With all the hype about Industrie 4.0, IIoT and other global advanced information initiatives, it’s hardly surprising that suppliers are promoting products that highlight readiness for digitalizatian. Many solutions are available to take advantage of process automation field device information across the enterprise—from the plant floor to the cloud.
But end users tell me, “We are not planning to replace our field devices, rather employing solutions that work with them.” So the HART and FOUNDATION Fieldbus devices sold today will still be in operation for the foreseeable future, and the challenge is how users can integrate everything in a standardized way. This challenge expands our role from a traditional field protocol standards body to encompass system-wide data standards. On these pages, we provide guidance on solving the integration problem, starting on the shop floor where nearly 60% of the respondents to our annual Field Networks survey express a desire for Internet Protocol (IP). This means that the industry needs a lower-cost, safe physical layer to enable IP functionality. Ethernet to the Field, or Advanced Physical Layer (APL) is a two-wire, intrinsically safe solution, as described in our first article, “Advances in the physical layer” (page S-4).
To deliver on the promise of Industrie 4.0 and IIoT, field device information must be understood by many higher-level applications. It must be structured to allow comparisons and analytics independent of the supplier and protocol. So, consortiums like the Open Process Automation Forum (OPAF) and Europe’s NAMUR organization are actively producing recommendations for next-generation open process automation system architectures. “Open systems unlock value” (page S-7) describes how FieldComm Group technologies support the OPAF and the NAMUR open architectures.
Some see OPC UA as a protocol, others think it’s software, but we think of it as a framework offering the common methods needed to build domain-specific solutions. This year, FieldComm Group and the OPC Foundation have codeveloped the Process Automation Device Information Model (PA DIM™). “Software eases integration” (page S-14) tells how OPC UA and PA-DIM® allow users to access information without any knowledge of the underlying communication protocol.
“Standards streamline information anywhere” (page S-20) describes a demonstration system installed at our Austin headquarters that, relying entirely on FieldComm Group standards, shows how information from a HART7 4-20 mA transmitter can be accessed through a Microsoft Azure-hosted web application.
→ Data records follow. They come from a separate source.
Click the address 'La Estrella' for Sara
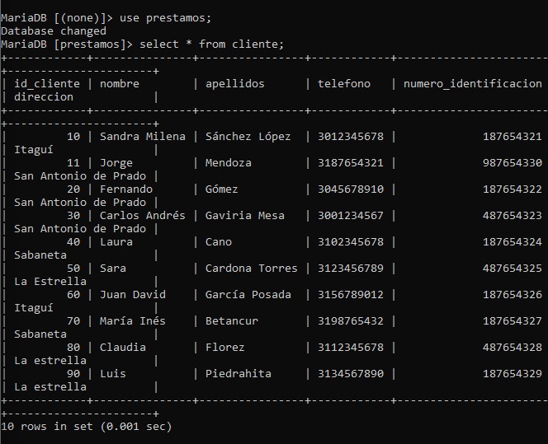This screenshot has height=444, width=548. 50,282
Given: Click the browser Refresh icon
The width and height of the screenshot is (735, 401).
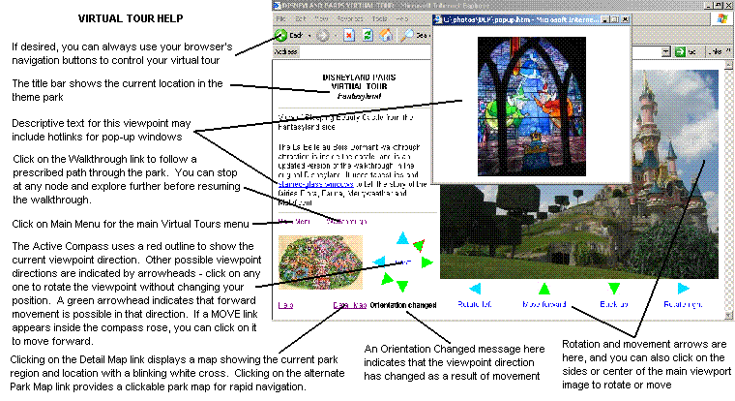Looking at the screenshot, I should click(x=366, y=34).
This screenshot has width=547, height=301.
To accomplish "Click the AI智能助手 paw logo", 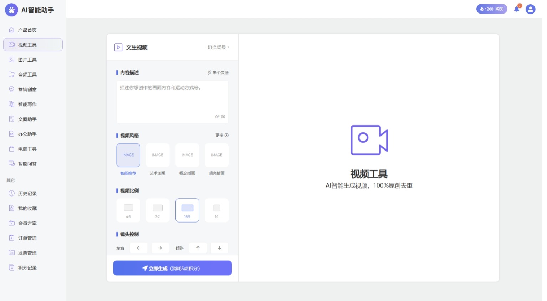I will point(11,10).
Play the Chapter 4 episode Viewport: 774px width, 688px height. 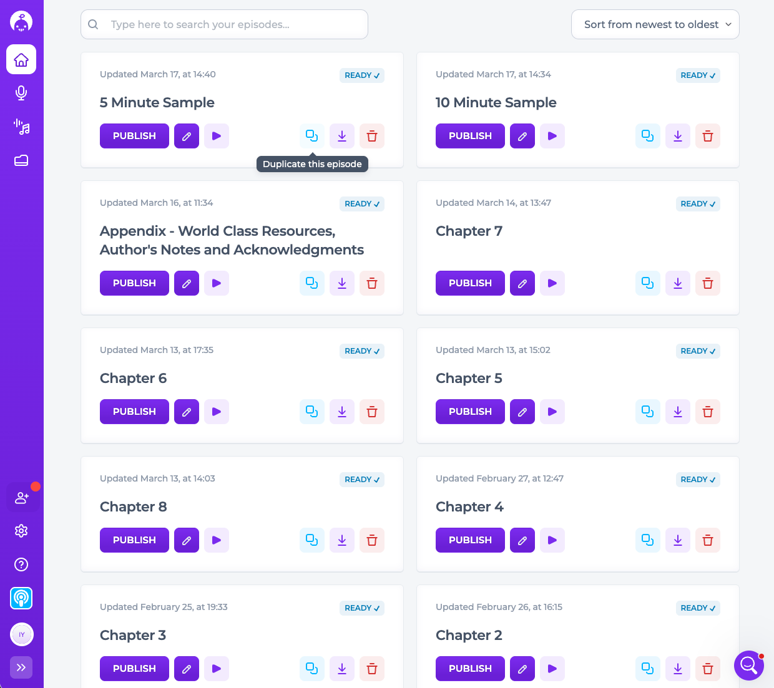pos(552,540)
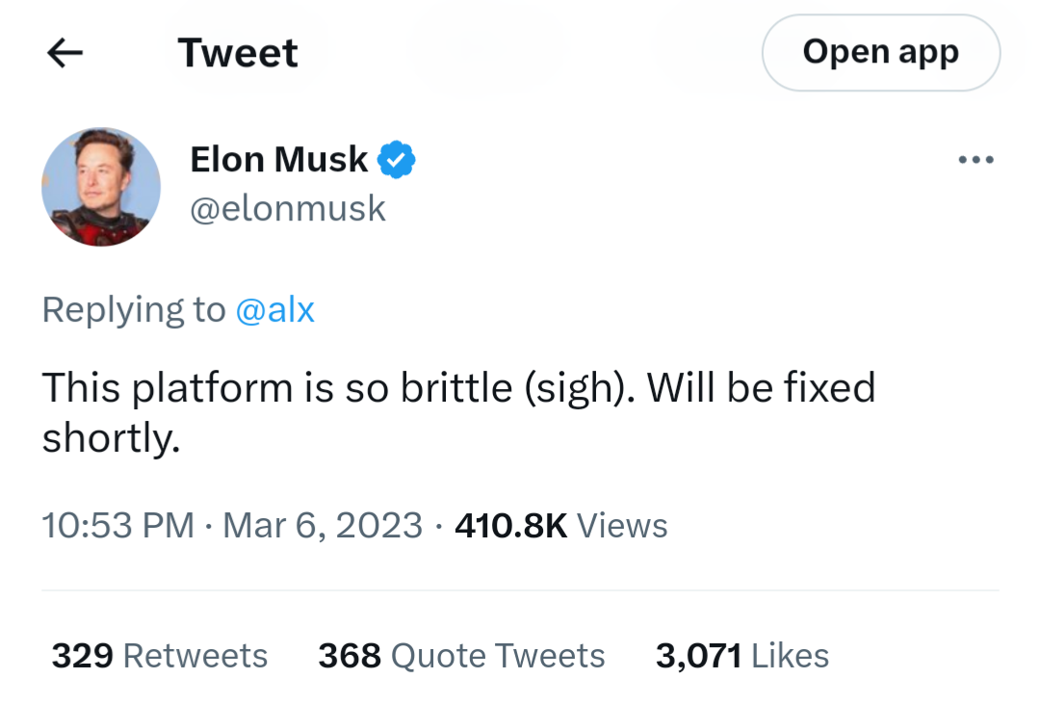Click the 'This platform is so brittle' text

coord(277,388)
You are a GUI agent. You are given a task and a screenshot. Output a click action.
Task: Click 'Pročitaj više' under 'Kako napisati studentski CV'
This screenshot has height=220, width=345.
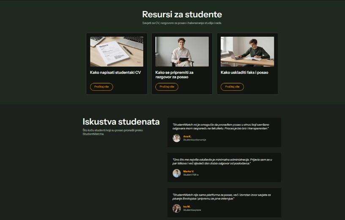(101, 87)
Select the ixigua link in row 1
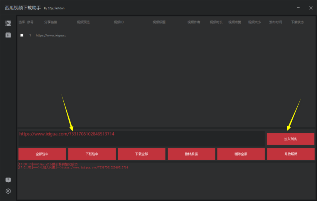The image size is (317, 201). 50,35
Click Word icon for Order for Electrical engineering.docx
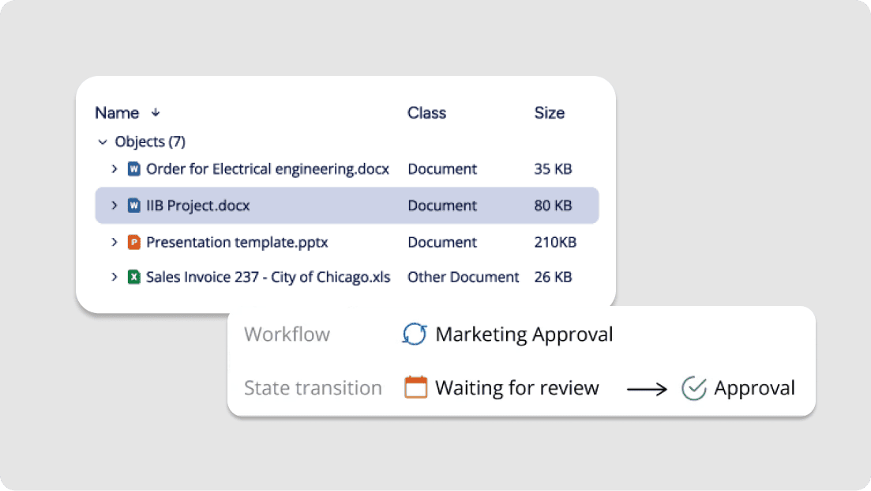871x491 pixels. 133,168
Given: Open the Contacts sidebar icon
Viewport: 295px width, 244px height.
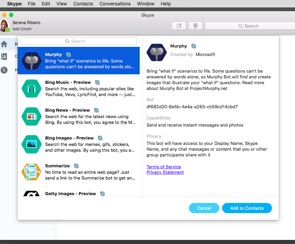Looking at the screenshot, I should click(4, 57).
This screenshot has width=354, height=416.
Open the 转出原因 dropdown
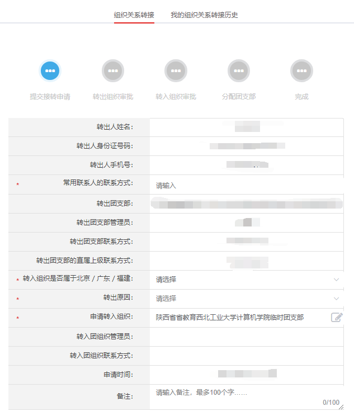246,299
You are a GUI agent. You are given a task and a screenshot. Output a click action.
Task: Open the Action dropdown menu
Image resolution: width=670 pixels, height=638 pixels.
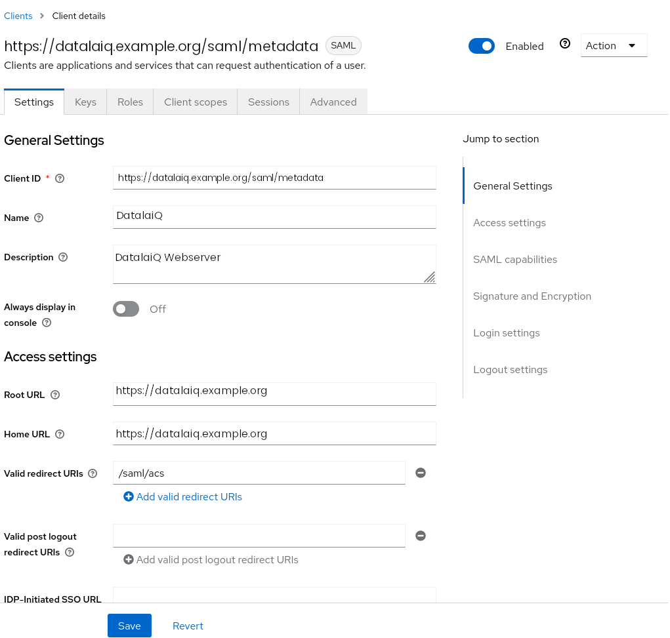tap(614, 46)
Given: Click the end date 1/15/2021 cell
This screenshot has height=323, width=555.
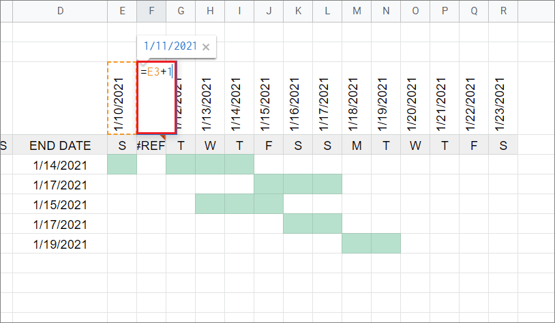Looking at the screenshot, I should click(60, 204).
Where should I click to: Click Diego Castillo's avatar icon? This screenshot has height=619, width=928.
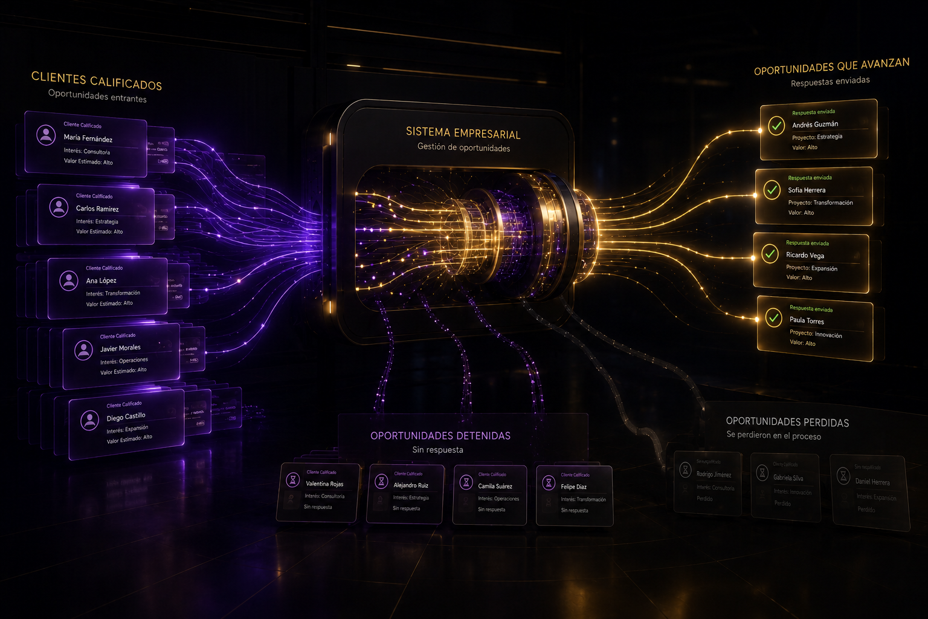pyautogui.click(x=89, y=420)
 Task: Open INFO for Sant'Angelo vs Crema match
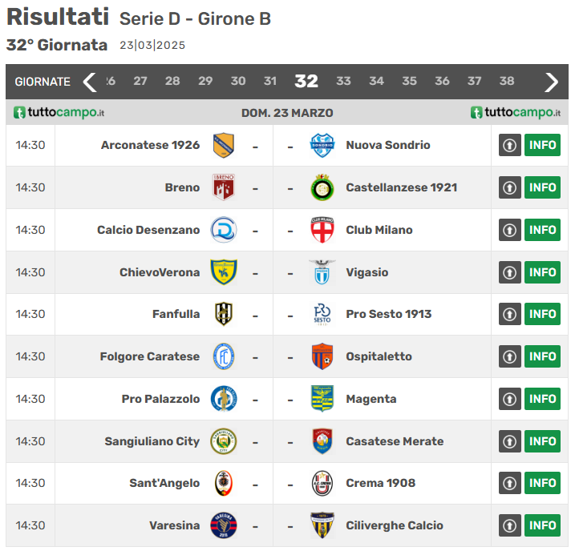[542, 483]
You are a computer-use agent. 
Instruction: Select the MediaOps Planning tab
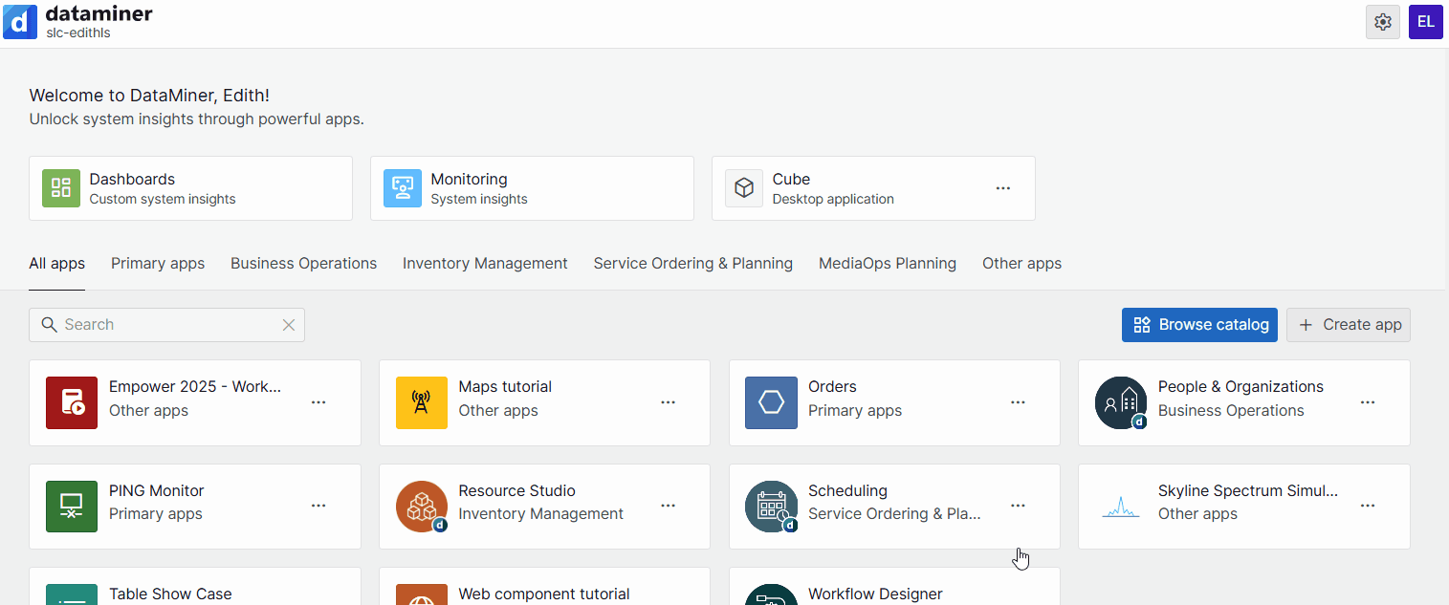click(888, 263)
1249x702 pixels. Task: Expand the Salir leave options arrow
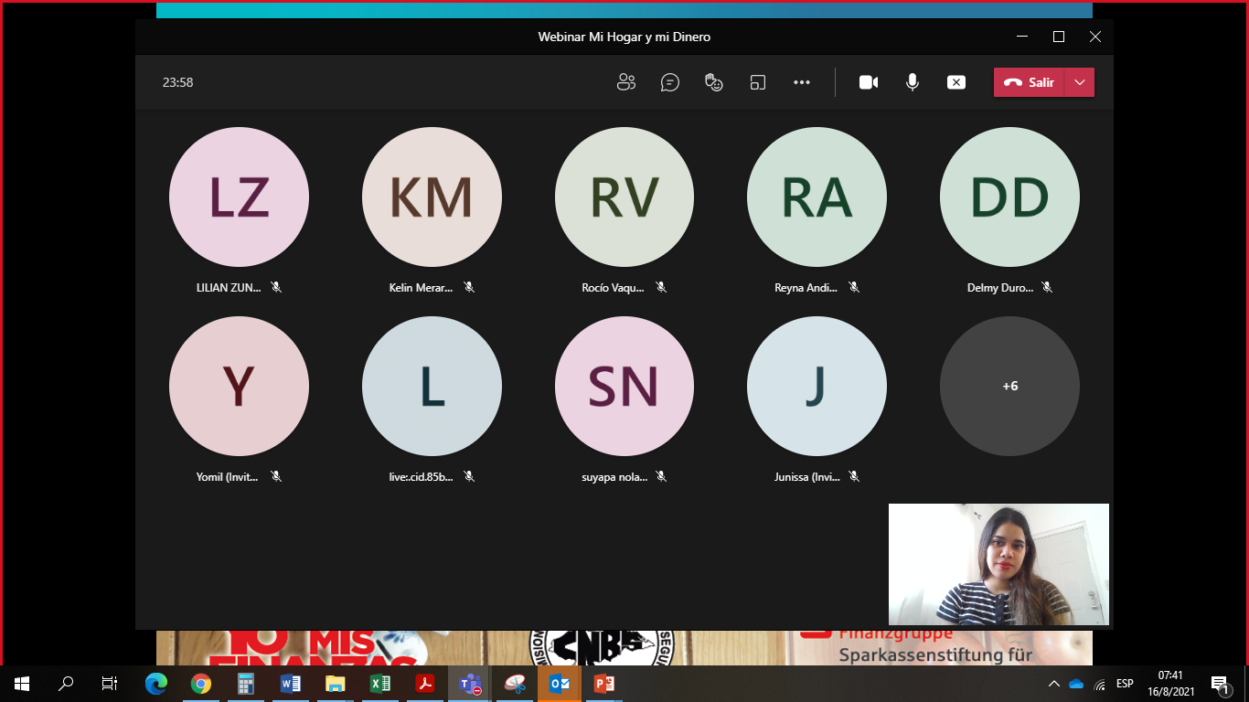click(x=1080, y=82)
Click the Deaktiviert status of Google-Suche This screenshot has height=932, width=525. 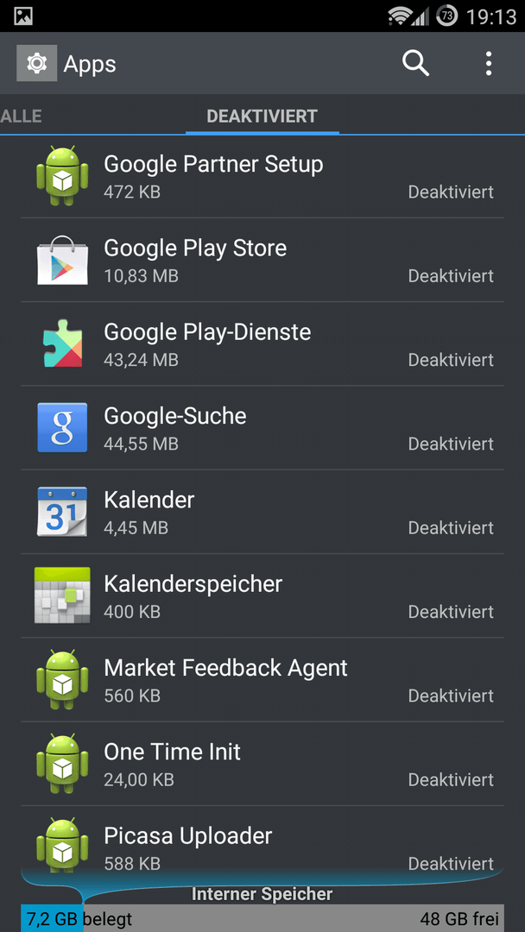(451, 444)
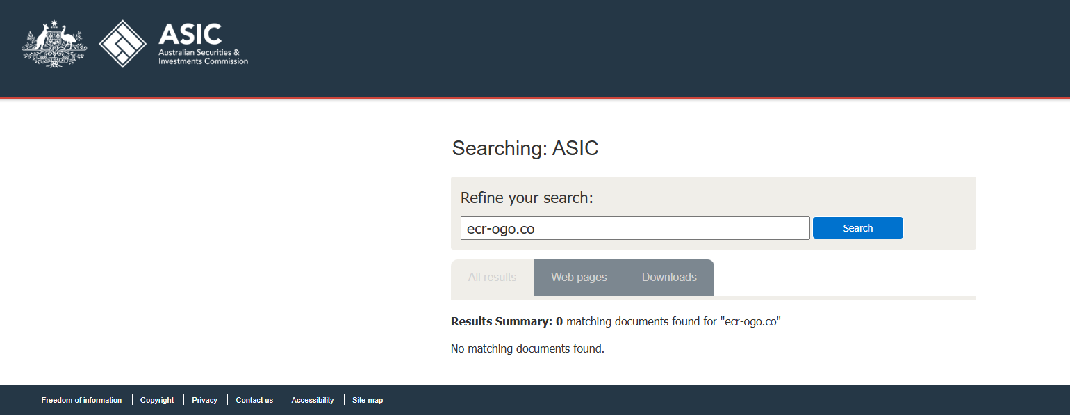This screenshot has width=1070, height=418.
Task: Open the Freedom of information footer link
Action: tap(81, 400)
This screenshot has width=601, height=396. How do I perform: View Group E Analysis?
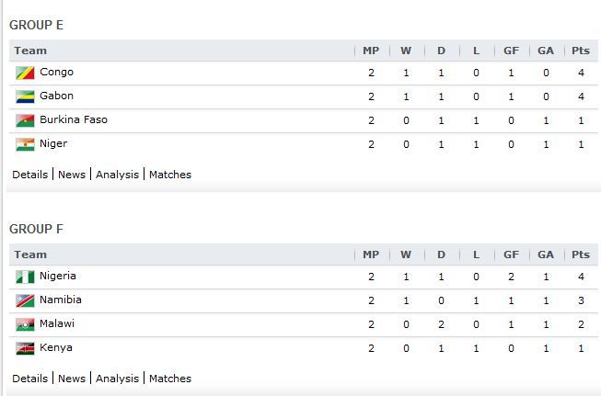tap(117, 175)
The plant of the future will have many coexisting protocols and physical layers, and we already see that model beginning to deliver value. Our Plant of the Year (PotY), Mangalore Refining and Petrochemical Limited, is leveraging stranded data from HART field devices, adding new data through WirelessHART, and expanding its application of FOUNDATION Fieldbus. This has resulted in millions in savings by shifting unplanned maintenance to planned, avoiding failures and efficiency improvements in commissioning and maintenance.